Thiobencarb (S-4-chlorobenzyl N, N-diethylthiocarbamate) has been widely used in the rice fields of Japan. This herbicide is reported to decompose in aqueous chlorination to the compounds 4-chlorotoluene, 4-chlorobenzyl chloride, 4-chlorobenzyl alcohol, 4-chlorobenzaldehyde and 4-chlorobenzoic acid. We compared their cytotoxicity and the inducibility of cytochrome P-450 (P450) in cultured rat hepatocytes. Of the six compounds including thiobencarb, 4-chlorobenzyl chloride was the most hepatotoxic (EC 50: 0.17 m m), followed by thiobencarb (0.69 m m) and 4-chlorotoluene (1.2 m m). 4-Chlorobenzyl alcohol (4.6 m m) and 4-chlorobenzaldehyde (4.6 m m) were less toxic than thiobencarb, and 4-chlorobenzoic acid was the least toxic ( > 6.0 m m). From the results of the TBARS (2-thiobarbituric acid reactive substance) assay, lipid peroxidation was shown to be involved in the hepatotoxicity of 4-chlorobenzyl chloride, and less probably in that of thiobencarb and 4-chlorobenzaldehyde. 4-Chlorobenzoic acid and 4-chlorobenzaldehyde induced hepatic ethoxyresorufin O-deethylase and pentoxyresorufin O-depentylase activities, respectively.
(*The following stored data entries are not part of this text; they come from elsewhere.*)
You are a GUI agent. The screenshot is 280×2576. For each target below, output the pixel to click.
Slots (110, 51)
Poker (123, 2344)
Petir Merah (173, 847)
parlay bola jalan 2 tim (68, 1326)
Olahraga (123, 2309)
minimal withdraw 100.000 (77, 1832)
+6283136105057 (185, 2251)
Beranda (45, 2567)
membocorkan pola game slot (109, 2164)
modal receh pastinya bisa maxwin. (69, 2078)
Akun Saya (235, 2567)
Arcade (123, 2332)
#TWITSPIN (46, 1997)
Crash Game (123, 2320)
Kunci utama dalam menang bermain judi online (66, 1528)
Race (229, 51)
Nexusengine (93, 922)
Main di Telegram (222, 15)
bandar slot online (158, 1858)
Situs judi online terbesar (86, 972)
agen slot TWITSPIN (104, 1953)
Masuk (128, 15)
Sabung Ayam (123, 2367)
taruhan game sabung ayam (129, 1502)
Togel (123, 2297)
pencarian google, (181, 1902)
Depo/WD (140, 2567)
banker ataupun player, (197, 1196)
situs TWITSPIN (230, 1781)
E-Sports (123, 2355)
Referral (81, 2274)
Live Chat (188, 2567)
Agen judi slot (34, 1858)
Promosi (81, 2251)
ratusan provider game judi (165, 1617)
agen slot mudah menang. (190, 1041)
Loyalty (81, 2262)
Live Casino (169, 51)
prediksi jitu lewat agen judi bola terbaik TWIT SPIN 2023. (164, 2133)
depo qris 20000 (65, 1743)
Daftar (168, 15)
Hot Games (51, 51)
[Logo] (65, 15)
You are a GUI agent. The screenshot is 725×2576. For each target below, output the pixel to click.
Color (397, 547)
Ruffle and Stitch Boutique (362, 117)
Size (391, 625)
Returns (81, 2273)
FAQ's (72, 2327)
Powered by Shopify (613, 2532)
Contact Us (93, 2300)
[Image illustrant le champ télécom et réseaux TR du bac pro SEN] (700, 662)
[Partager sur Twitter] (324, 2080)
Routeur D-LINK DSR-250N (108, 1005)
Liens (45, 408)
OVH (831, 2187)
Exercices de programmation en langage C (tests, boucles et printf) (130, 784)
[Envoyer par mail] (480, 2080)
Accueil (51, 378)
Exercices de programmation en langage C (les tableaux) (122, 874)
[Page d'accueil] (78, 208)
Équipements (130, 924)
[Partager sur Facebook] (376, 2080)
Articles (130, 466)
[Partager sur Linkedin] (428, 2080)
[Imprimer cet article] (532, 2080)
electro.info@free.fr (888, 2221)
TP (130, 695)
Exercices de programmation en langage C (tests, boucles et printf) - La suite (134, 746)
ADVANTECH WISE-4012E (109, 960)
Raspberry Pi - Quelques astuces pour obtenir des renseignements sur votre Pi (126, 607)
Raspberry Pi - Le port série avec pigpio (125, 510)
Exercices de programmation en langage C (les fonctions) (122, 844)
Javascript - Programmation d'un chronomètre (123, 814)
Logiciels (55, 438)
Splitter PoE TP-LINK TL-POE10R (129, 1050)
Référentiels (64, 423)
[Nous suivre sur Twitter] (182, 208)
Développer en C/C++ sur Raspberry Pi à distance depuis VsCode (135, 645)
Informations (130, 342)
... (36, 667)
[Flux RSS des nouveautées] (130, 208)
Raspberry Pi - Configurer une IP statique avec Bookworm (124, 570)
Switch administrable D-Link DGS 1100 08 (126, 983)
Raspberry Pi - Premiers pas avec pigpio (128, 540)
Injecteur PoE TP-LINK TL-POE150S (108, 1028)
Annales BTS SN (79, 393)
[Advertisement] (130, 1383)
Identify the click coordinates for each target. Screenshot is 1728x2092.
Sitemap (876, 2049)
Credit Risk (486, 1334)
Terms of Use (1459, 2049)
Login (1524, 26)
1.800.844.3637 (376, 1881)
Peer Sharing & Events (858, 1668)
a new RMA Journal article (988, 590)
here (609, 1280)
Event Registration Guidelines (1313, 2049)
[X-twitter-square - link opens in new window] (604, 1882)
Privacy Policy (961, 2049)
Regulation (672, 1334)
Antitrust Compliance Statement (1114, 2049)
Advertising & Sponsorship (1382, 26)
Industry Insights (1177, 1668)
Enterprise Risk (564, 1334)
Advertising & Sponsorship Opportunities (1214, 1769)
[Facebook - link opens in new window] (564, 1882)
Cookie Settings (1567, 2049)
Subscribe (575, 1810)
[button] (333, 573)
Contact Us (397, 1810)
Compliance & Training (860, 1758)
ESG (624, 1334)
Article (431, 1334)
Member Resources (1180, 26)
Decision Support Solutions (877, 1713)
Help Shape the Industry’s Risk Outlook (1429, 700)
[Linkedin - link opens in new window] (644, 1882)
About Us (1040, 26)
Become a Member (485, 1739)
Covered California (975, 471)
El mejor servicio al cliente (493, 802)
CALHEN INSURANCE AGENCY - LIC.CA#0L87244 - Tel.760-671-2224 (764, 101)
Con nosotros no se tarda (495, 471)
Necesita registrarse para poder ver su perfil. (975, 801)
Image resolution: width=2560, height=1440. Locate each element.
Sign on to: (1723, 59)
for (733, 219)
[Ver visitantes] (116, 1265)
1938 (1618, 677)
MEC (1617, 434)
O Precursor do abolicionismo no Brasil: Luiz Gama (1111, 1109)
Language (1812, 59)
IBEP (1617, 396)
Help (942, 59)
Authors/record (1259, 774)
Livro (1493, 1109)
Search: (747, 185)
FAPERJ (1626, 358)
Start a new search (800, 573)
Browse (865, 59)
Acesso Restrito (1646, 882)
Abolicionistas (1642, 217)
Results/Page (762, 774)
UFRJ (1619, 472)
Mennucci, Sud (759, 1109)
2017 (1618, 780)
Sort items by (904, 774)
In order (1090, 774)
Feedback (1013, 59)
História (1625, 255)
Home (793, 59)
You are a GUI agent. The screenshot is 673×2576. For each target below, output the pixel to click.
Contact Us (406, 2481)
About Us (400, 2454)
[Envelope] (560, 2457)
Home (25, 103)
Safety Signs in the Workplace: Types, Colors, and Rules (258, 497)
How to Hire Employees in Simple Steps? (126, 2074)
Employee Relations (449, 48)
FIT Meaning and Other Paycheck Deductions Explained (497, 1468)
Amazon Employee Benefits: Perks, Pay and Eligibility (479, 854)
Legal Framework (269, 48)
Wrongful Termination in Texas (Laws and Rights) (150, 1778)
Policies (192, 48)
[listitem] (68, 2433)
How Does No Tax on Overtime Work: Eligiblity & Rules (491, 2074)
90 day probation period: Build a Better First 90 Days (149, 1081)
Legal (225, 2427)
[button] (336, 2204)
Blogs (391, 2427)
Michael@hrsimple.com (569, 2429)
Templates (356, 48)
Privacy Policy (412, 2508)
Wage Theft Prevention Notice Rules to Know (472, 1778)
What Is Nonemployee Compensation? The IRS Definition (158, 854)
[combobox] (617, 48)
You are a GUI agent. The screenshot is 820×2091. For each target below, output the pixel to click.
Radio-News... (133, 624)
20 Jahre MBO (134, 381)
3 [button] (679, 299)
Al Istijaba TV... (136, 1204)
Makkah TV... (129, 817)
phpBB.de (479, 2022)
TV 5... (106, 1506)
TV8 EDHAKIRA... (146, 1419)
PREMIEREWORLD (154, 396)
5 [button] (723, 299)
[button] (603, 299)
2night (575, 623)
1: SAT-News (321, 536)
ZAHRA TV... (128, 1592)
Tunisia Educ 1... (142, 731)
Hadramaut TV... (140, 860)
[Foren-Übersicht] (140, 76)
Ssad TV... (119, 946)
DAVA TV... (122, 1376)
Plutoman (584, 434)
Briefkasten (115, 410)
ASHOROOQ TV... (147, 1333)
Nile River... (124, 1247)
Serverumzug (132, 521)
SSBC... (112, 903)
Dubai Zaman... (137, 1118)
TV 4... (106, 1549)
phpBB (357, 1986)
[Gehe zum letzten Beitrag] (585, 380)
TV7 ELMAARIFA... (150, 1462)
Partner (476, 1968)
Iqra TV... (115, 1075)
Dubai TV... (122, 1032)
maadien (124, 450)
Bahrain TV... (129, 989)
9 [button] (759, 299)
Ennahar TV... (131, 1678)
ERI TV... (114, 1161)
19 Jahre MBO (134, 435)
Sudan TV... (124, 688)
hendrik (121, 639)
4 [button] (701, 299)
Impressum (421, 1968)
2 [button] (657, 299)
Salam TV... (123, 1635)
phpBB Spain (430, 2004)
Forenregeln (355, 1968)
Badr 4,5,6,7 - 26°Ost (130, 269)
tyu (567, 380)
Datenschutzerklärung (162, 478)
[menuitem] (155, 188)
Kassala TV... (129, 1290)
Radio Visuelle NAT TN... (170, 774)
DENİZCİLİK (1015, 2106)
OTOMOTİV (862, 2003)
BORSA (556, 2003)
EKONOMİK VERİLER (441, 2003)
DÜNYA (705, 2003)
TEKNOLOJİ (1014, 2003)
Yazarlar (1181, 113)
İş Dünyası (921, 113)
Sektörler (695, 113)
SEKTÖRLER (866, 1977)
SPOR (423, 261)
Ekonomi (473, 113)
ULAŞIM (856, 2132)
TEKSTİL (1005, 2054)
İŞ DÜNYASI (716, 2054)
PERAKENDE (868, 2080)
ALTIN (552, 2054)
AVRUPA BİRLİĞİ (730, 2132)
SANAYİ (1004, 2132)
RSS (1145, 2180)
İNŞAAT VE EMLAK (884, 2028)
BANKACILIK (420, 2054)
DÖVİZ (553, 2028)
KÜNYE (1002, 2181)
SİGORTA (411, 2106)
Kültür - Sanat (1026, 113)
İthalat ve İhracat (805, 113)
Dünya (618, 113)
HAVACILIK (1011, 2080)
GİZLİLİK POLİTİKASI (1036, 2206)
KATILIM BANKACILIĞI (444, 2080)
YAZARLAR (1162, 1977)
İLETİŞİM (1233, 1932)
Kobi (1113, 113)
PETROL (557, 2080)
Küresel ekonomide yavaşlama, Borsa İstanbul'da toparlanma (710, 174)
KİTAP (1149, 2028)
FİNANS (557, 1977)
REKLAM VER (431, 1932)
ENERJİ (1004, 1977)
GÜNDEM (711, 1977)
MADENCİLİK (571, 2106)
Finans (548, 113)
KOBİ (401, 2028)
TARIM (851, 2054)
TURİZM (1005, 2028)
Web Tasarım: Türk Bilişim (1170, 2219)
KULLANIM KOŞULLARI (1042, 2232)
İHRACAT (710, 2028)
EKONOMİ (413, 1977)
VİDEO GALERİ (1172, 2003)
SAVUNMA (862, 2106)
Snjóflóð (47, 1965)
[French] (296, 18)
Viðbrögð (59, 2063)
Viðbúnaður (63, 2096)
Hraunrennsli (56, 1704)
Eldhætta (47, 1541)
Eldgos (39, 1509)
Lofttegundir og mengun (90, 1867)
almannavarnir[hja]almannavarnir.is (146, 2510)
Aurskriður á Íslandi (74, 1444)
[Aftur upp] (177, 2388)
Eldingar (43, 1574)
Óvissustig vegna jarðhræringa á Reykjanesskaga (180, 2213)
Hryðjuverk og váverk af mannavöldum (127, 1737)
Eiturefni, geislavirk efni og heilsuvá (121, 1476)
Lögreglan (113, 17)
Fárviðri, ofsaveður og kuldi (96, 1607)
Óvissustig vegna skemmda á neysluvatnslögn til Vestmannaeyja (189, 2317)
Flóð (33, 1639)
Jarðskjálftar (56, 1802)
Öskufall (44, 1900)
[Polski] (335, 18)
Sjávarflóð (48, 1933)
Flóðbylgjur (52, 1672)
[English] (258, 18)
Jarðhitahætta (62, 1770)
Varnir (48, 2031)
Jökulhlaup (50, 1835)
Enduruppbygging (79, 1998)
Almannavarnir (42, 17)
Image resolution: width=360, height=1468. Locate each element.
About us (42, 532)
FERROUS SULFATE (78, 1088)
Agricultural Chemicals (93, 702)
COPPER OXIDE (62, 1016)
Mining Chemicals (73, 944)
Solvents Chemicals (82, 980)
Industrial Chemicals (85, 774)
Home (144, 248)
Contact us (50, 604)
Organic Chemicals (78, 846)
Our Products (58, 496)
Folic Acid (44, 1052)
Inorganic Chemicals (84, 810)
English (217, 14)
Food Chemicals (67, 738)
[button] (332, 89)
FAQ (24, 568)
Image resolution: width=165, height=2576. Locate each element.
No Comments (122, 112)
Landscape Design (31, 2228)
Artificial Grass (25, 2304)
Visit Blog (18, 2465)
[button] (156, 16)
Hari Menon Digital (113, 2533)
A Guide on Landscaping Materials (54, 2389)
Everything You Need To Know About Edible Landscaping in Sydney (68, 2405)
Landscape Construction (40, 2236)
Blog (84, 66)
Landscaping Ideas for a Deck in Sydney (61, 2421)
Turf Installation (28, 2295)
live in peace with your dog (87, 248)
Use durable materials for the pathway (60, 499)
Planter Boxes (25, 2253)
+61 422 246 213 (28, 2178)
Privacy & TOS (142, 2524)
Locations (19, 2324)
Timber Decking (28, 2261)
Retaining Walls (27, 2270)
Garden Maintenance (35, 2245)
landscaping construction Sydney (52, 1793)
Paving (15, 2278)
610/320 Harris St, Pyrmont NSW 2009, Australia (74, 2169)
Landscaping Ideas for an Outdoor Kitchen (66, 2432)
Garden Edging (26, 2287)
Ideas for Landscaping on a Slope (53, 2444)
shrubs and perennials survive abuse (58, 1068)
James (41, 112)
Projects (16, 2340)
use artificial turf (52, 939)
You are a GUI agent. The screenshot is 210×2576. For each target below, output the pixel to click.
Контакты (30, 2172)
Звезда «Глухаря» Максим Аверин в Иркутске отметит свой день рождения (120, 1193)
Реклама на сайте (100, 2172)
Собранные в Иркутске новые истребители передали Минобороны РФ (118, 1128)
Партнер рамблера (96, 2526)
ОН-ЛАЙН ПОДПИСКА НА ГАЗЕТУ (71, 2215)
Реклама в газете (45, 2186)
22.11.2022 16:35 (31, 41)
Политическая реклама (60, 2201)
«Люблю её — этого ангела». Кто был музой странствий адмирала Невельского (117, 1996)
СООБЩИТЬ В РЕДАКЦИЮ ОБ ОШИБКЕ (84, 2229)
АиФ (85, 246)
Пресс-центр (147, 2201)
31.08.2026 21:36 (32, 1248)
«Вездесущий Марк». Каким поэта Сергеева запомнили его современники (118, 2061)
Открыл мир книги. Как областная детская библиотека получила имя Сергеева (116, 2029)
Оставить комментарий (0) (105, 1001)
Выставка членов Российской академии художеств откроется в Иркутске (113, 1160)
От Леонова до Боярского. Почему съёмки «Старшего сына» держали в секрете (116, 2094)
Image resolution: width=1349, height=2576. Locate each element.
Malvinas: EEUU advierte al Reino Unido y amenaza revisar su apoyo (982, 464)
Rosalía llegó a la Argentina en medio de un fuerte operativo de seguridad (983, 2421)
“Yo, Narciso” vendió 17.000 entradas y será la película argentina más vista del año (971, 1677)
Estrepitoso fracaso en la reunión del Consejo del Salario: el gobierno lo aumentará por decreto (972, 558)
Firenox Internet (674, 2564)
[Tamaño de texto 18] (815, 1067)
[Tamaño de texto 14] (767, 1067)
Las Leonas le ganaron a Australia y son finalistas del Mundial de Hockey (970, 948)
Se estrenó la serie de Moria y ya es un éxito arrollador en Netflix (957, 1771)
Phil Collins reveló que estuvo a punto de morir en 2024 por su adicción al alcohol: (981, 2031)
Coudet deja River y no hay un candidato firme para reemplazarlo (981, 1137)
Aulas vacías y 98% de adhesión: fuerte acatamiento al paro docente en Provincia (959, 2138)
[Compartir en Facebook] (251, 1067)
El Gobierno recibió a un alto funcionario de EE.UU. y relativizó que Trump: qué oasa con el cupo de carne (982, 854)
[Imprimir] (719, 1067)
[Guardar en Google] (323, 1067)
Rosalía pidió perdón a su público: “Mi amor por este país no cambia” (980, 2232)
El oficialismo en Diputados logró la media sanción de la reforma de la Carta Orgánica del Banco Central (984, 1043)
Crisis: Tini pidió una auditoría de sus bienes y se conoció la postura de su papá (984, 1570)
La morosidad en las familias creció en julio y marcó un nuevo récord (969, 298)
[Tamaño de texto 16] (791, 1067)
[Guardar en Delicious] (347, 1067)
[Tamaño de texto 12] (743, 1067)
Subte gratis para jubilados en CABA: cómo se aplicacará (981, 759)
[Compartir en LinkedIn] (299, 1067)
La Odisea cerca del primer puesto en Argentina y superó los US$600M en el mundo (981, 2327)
The induction of enzyme activities was accompanied by the increase in the corresponding P-450 apoprotein. Furthermore, 4-chlorotoluene, 4-chlorobenzaldehyde and 4-chlorobenzoic acid also induced CYP2B1, which was not reflected in the enzyme activity. These results provide primary information on the toxicity of the thiobencarb degradation products in cultured rat hepatocytes.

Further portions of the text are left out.